Il programma prevede quattro mattinate di apertura straordinaria, tra luglio e agosto, durante le quali sarà possibile esplorare la Stazione osservativa di Campo Imperatore, il più alto osservatorio professionale d’Italia, e il Giardino Alpino, punto di riferimento unico nell’Appennino per lo studio e la conservazione delle specie vegetali d’alta quota.
Il Giardino Botanico Alpino, fondato nel 1952 dal botanico Vincenzo Rivera, rappresenta una realtà unica nel panorama scientifico e naturalistico italiano. Grazie alla sua posizione a 2130 metri di quota, permette la coltivazione e lo studio di una flora nobile e rara, tipica degli ambienti montani estremi, che costituisce oggi un patrimonio prezioso per la ricerca e la divulgazione scientifica.
La Stazione Osservativa di Campo Imperatore, inaugurata nel 1965 a 2150 metri di altitudine, sorge in un’area scelta per la qualità eccezionale del cielo e per la posizione al di sopra dello strato atmosferico dove si formano le nubi.
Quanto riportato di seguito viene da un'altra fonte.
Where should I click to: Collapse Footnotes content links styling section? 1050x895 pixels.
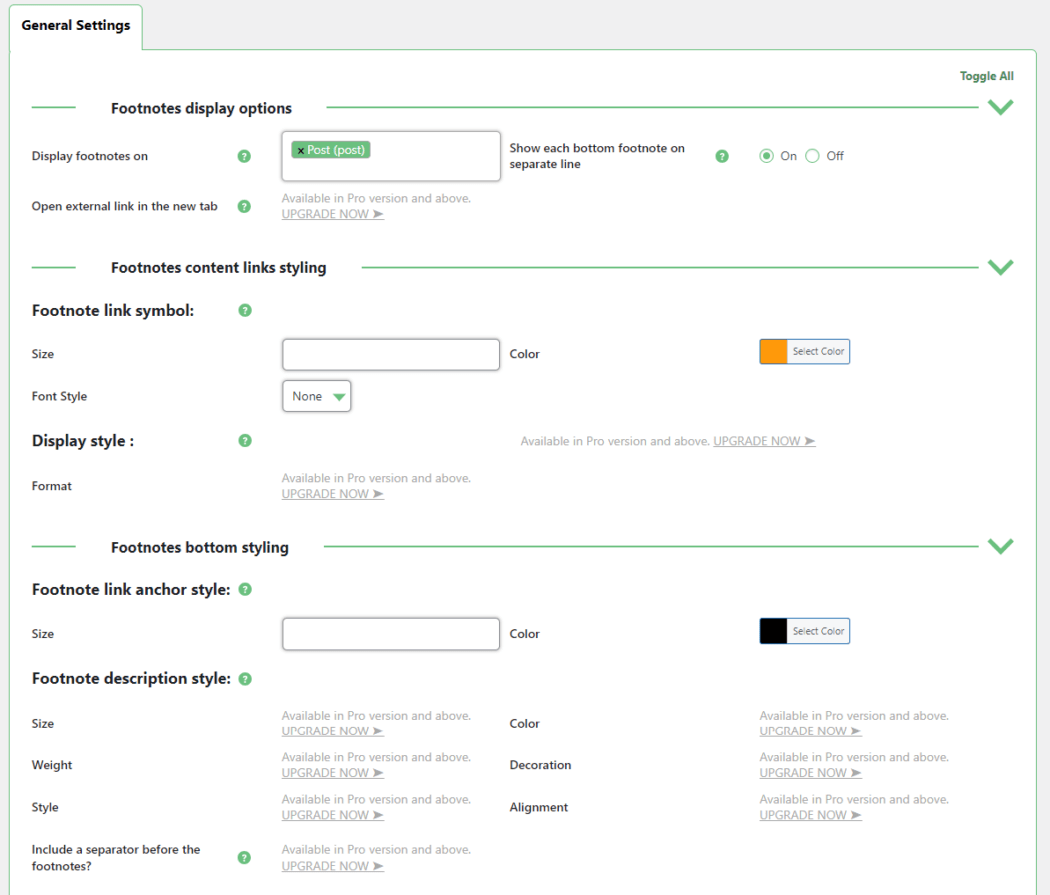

Le ricerche condotte da ricercatrici e ricercatori INAF spaziano dall’astronomia ottica all’infrarosso, grazie a strumenti all’avanguardia, tra cui l’unico telescopio italiano equipaggiato con una camera infrarossa.
“Aprire insieme al pubblico l’Osservatorio Astronomico e il Giardino Alpino è un’opportunità straordinaria per raccontare come la scienza osservi e studi la realtà da prospettive diverse ma complementari”, commenta Mauro Dolci, direttore dell’INAF Osservatorio Astronomico d’Abruzzo. “A Campo Imperatore lavoriamo con il cielo sopra di noi e la natura intorno: condividere tutto questo è il modo migliore per avvicinare le persone alla ricerca scientifica”
Scienza, natura e paesaggi d’altura: l’Istituto Nazionale di Astrofisica (INAF) e l’Università degli Studi dell’Aquila aprono insieme le porte del cielo e della terra, nel cuore del Parco Nazionale del Gran Sasso e Monti della Laga, offrendo ai visitatori un’esperienza tra astronomia e botanica immersi nella bellezza del nostro territorio.
“Dopo i lavori di restauro e ristrutturazione della Foresteria, abbiamo riaperto il Giardino Alpino che per la sua posizione geografica e altitudinale custodisce specie vegetali endemiche e scientificamente interessanti, rappresentando nel contempo un sito tra i più idonei per compiere osservazione sui mutamenti climatici”, aggiunge Loretta Pace, docente dell’ateneo aquilano e responsabile del Giardino Alpino. “Siamo felici di aprire al pubblico in occasione di un evento condiviso con l’Osservatorio Astronomico, una realtà con cui condividiamo lo spirito della ricerca e la bellezza di un ambiente unico”.